Tunisia’s umbrella Islamic party is called Al Nadha, Arabic for “The Renaissance.” The conventional wisdom is that Al Nadha might draw around 30% of the vote in October’s elections for a constituent assembly to draft a constitution, with the rest of the vote split between Tunisia’s moderate Progressive Democratic Party and its liberal Attajdid Party (the former Communist Party), and the remaining 89 parties sharing whatever small percentage is left. But there are no polls in Tunisia. None. No one knows how popular Al Nahda really is.

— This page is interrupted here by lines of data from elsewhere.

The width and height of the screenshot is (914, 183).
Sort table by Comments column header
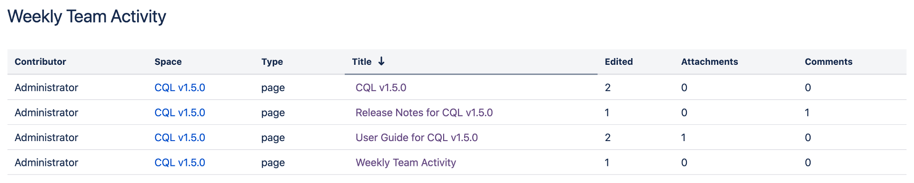tap(829, 61)
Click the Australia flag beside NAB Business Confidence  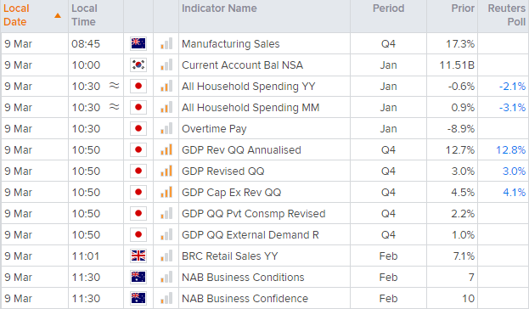(138, 298)
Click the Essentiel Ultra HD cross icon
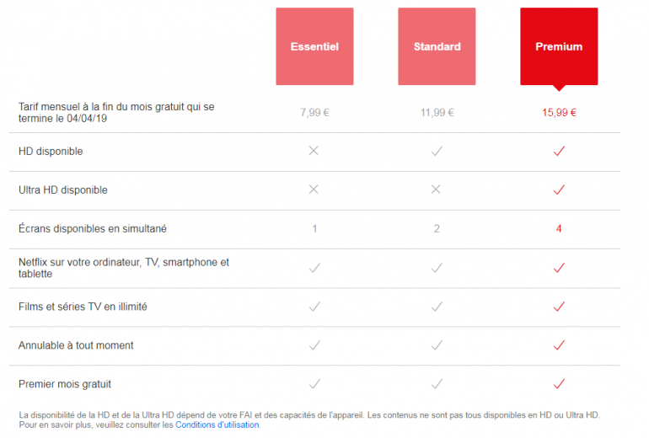 [314, 190]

It’s a safe assumption, then, that even the moderate Islamists won’t end up running the country, never mind the radical Salafis. But the Salafis are visible and provocative. In my first week in Tunis, the incident in front of the theater comes to headline the local news, and even causes a judicial strike that threatens to delay the in-absentia trial of Tunisia’s fallen dictator Zine El-Abidine Ben Ali.

And yet when I ask my first few interview subjects if radical Islam is a threat to the success of the revolution, they dismiss the question out of hand.

“There is no possibility the revolution won’t succeed,” they say. “We’ve broken with the past. There is no going back.”

The real problems, everyone agrees, are the broken economy and the lack of security, not the possibility that another strong leader, religious or otherwise, might take power.

- - -

After the Salafis have dispersed, and the Tunisian Army band has marched up and down the plaza, playing the Tunisian national anthem and trailing a handful of followers, Zied and I get dinner in a Tunisian-Italian restaurant across the avenue. We sit just inside its first floor balcony, which offers us a view, as well as access to the air conditioning. The plaza has grown even more crowded. As we’re cleaning our plates, Zied tells me about the month of January, when Ben Ali’s government finally collapsed.

“Did you participate in the protests?” I ask.

“Of course!” he says. “Everybody did. Everyone in Tunisia was in the streets. Every person.”

The worst part, he says, were the five days after Ben Ali’s flight from the country on January 14. In those days the Presidential Guard, an elite military force of approximately a thousand men, roamed the city, shooting people from cars and rooftops in the hope of instigating a social collapse that would make the country welcome Ben Ali’s return.

“They shot people in the head,” Zied explains. “They shot them in the heart. You know, they killed them. I saw this.”

But the citizens of Tunisia stayed on the streets, bravely hauling Presidential Guard officers out of their rental cars and turning them over to the Army, which arrested them and carted them away. Five days later, the streets were safe.

“Were you afraid?” I ask.

“No,” Zied says quickly. “I was not afraid. Because I saw on the street, girls, nice girls. You know? Old women. Everyone was on the street, risking their lives for freedom. How could you be afraid?”

I stay silent for moment.

“And if anyone tries to take this away from us,” Zied adds, making a circle in the air with his fork, a gesture meant to take in everything around us, “then we will do it again.”